▶ Your task
Report back every line below that carries the word "will".

====

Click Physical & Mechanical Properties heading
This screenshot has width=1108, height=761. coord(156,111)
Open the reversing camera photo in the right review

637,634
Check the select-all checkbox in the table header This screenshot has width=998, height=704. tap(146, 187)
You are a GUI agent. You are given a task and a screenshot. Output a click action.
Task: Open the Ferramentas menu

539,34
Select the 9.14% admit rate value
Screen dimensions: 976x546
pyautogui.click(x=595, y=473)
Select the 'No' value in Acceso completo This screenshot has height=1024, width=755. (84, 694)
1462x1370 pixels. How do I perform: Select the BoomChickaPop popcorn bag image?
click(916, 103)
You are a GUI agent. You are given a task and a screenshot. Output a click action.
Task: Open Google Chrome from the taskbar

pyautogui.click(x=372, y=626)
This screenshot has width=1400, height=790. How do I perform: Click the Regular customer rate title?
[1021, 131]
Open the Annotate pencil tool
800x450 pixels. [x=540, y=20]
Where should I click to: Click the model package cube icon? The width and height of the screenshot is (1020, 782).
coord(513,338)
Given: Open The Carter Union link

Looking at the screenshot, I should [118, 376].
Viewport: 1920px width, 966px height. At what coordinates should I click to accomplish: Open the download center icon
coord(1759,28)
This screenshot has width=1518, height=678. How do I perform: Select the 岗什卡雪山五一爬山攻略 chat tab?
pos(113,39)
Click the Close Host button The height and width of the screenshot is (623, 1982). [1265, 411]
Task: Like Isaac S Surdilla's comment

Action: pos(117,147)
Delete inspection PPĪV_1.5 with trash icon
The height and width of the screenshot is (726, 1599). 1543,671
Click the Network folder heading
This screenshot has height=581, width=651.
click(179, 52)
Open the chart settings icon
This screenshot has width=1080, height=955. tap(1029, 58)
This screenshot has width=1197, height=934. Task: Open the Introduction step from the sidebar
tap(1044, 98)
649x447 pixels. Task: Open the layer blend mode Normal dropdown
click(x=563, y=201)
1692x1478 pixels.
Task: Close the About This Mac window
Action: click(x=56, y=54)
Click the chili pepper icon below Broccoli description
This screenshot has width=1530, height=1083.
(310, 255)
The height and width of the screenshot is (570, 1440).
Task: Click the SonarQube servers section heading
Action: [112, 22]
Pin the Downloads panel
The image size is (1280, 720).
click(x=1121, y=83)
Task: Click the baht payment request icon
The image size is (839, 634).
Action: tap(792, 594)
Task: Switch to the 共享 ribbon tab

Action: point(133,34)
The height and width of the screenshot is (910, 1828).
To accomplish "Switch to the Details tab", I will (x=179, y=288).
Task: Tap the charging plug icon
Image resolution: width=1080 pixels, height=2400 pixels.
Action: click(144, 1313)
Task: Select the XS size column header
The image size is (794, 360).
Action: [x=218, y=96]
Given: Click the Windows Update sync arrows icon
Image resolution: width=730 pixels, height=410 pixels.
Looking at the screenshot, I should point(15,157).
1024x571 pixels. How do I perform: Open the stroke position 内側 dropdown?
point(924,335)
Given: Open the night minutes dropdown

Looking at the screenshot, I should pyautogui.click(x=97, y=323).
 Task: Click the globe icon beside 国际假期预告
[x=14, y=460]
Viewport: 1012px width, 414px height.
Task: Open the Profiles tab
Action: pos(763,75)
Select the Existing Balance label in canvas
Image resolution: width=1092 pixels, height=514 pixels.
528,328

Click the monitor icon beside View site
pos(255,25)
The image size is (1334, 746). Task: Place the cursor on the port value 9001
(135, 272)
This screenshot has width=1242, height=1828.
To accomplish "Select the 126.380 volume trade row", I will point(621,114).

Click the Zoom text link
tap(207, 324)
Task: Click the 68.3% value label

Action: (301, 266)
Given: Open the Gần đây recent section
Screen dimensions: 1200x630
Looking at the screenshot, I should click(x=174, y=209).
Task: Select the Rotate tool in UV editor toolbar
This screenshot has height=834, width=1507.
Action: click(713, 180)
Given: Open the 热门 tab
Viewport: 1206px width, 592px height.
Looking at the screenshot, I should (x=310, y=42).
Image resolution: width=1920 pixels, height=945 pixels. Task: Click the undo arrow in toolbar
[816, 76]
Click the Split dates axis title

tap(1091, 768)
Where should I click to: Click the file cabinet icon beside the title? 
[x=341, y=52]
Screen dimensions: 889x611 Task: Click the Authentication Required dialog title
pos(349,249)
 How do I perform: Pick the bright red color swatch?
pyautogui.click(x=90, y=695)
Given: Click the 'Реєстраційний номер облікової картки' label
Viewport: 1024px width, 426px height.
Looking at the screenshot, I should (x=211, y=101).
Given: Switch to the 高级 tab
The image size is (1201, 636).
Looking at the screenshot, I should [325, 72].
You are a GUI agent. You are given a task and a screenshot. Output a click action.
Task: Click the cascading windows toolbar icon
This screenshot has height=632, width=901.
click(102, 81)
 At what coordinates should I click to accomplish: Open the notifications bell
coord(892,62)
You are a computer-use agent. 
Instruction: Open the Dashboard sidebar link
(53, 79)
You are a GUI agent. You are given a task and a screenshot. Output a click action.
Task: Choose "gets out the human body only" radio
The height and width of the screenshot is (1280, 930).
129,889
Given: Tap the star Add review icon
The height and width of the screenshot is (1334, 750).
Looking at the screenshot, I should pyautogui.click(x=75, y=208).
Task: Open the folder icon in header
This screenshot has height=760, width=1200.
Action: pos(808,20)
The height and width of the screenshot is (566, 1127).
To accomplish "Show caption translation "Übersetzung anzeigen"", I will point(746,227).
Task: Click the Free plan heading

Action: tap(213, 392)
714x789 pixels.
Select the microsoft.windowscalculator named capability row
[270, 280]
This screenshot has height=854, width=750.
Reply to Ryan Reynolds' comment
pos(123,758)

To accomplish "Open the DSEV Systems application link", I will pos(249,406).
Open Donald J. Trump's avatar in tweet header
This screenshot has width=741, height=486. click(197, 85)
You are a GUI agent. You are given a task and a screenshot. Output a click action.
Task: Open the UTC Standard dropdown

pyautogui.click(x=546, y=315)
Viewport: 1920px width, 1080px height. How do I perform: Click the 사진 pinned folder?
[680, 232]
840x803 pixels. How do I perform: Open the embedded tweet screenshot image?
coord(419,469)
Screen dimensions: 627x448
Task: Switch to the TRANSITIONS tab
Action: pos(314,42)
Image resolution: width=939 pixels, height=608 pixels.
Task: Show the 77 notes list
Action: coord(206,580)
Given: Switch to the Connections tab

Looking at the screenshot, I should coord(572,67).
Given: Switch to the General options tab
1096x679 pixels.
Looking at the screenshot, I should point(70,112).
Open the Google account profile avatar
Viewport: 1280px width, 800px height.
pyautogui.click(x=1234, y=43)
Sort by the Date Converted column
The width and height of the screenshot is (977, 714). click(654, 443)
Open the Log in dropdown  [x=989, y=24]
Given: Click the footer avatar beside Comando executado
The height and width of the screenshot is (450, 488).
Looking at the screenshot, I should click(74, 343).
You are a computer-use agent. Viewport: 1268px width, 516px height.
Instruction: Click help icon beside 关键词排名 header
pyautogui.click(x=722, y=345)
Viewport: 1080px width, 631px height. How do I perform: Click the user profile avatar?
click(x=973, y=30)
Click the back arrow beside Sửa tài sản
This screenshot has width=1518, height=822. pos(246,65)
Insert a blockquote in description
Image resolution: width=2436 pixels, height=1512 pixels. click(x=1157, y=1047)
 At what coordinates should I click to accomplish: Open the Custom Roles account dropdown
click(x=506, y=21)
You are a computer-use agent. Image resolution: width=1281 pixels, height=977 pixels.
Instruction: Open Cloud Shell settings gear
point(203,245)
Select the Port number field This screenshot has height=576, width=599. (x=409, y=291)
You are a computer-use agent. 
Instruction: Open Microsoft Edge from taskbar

====

▶ Task answer
To accomplish "Switch to the Details tab", I will (x=179, y=288).
To accomplish "Select the 126.380 volume trade row", I will point(621,114).
To accomplish "Show caption translation "Übersetzung anzeigen"", I will point(746,227).
To accomplish "Open the DSEV Systems application link", I will pos(249,406).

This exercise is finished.